LUIS Donaldo Colosio Murrieta enters the race as the handpicked successor to President Carlos Salinas de Gortari. Like Mr. Salinas, Mr. Colosio is a relatively young economist. He was Salinas' campaign manager in 1988. After the elections, he became the president of the Institutional Revolutionary Party (PRI), and spent the last year as Secretary of Social Development, which oversees Solidarity, a multibillion dollar grass-roots, antipoverty program.
``The PRI and Solidarity experience provide him with two strong bases of support,'' says Arturo Sanchez, a researcher at the Mexican Institute of Political Studies.
The two posts give Colosio an extensive national network of contacts at all levels within the community. Given that his administration would likely focus less on economic reform than Salinas and more on education and poverty, the tie with Solidarity bolsters his image, analysts say.

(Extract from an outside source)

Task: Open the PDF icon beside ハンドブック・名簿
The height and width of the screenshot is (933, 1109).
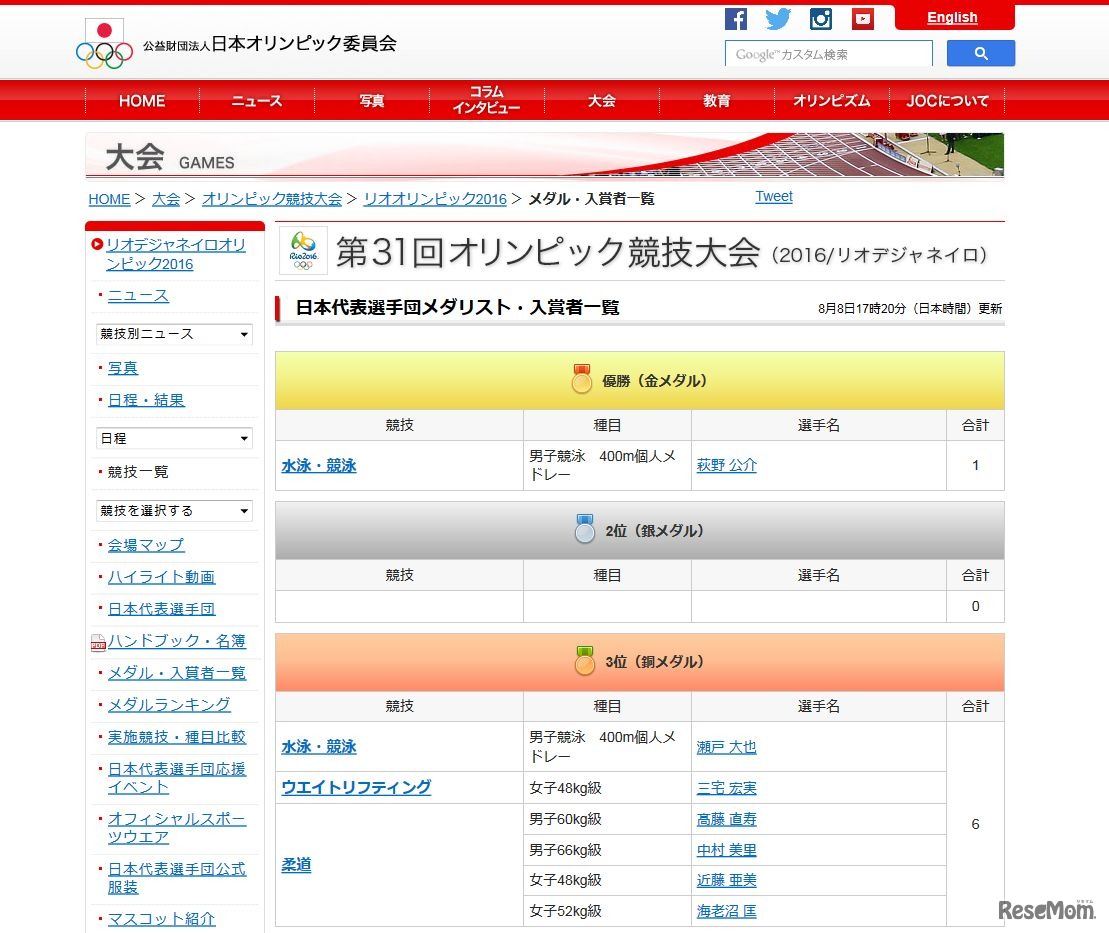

Colosio is different from past PRI presidents in that he comes from a working-class family without a tradition of politics. He's the first PRI candidate since Luis Echeverria (1970) to have held prior elective office. Colosio was elected to Mexico's congress in 1985. PRI campaign ads will ``Clintonize'' Colosio, analysts say, emphasizing his youth and his middle-class, rural (from Sonora state) roots, and attempt to disassociate him from the usual political power structure. Cuauhtemoc Cardenas Solorzano, PRD
The center-left candidate of the Democratic Revolutionary Party (PRD) started his campaign early, crisscrossing the country to build a coalition of support from civic groups and small businesses. Cuauhtemoc Cardenas Solorzano, a tall, not-so-charismatic speaker, nearly won the 1988 elections. (Many observers claim fraud prevented his victory.) Mr. Cardenas is the ex-governor of Michoacan state and the son of a popular former Mexican president.

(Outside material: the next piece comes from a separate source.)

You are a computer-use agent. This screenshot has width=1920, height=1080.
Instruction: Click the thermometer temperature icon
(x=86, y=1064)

But since 1988, the PRD has lost ground in state and local elections. It currently holds no state governorships. The party organization is not as extensive as the other leading opposition party, the PAN, but it has been fortified by the election of the outspoken ex-PRI senator, Profiro Munoz Ledo as party president.
The challenge for the PRD is to attract disgruntled PRI members and voters who have not benefited from the Salinas economic reforms. Despite lower inflation and five years of economic growth, large numbers of workers have been laid off due to the sale or closing of state enterprises. Several sectors of the economy have been hit hard by the free-market policies which have opened the doors to low-cost imports. Diego Fernandez de Cevallos, PAN
The bearded candidate of the conservative National Action Party (PAN), Diego Fernandez de Cevallos was not unveiled, but elected by a vote of the PAN executive committee. But Mr. Fernandez, the PAN's chief legislator in the lower house, had to fight off criticisms from within his own party that he's been too cozy with the PRI. Indeed, the challenge of Fernandez is to show voters how the PAN differs from the PRI. The Salinas economic, religious, and agricultural reforms are very similar to what the PAN has proposed for years.
On political reform, the PAN follows a ``gradualist'' policy of slowly opening up space for itself on the state and local level. During the Salinas administration, via negotiation and pressure, the PAN made political history by taking three governorships from the PRI. It also won five times as many municipalities as it had in 1988.
But most analysts say the PAN is conserving its position, waiting for the elections in 2002 to make a serious run for the presidency.